Quando Valenza era “’na prèja presiusa” cioè una gemma… del Monferrato!

Quando Valenza era “’na prèja presiusa” cioè una gemma… del Monferrato!

Ha stupito, come sempre, Papa Francesco quando ad inizio anno ha detto “il dialetto è la lingua intima delle coppie, usatelo con i figli” ed effettivamente quei suoni famigliari rischiano di essere persi non solo nel gergo quotidiano ma con i nonni e gli amici al bar.

Lo Statuto della Regione Piemonte all’art.7 sottolinea l’importanza delle comunità locali “La regione difende l’originale patrimonio linguistico, di cultura e di costume delle comunità locali e ne favorisce la “valorizzazione”.

Ed è proprio in questo ambito che si colloca il prezioso lavoro di Nino Verità, stimato imprenditore orafo ed ex consigliere comunale della “Capitale del gioiello”, che ha donato un contributo eccezionale con il suo Dizionario Enciclopedico del Dialetto Valenzano.

Il dialetto era parlata quotidiana quando si passeggiava nella “Cuntrà Granda” cioè Corso Garibaldi di Valenza. Andare in riva al Po e vedere i pescatori sui loro “barcè” era normale e quelle piccole barche di legno a fondo piatto contenvano già un pescato che lasciava immaginare una grigliata in baracca, cioè le costruzioni in riva al fiume, di appoggio alla pesca e alle scampagnate. Cose non comprensibili ai “furest” a coloroc he provenivano da altri paesi, magari anche solo dalle montagne di Caldirola.

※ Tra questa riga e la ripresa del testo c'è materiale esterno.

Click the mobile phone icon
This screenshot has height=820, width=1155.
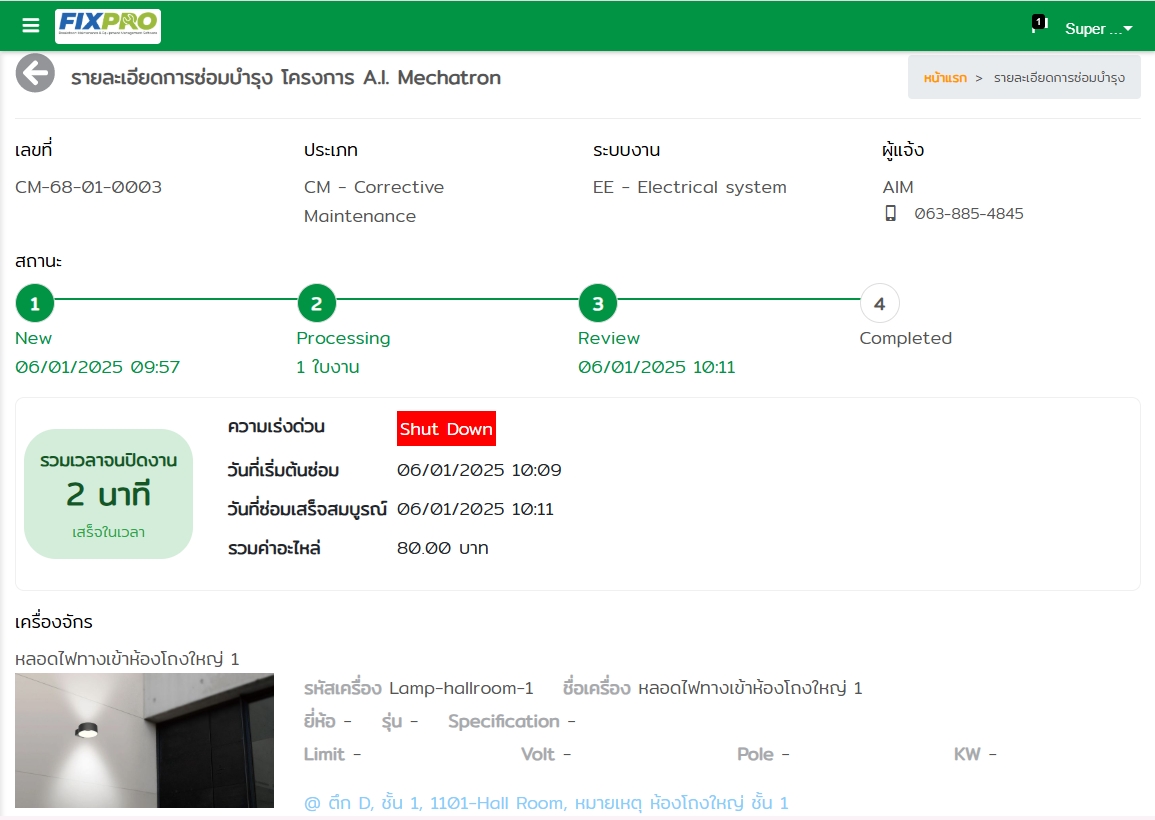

L’avvento della tecnologia ha abbattuto distanze e normalizzato linguaggi “al telegrafo e al telefono aj an scursà al luntanansi” e meno male ma quei suoni dialettali cullavano le nostre domeniche dai nonni. E’ quindi importante sostenere percorsi culturali dialettali perché “ognidù an tal so vilagi al deiv avej la gelusija ad spigas cun al so linguagi.” (ognuno nel suo paese dovrebbe tenerci ad esprimersi in dialetto).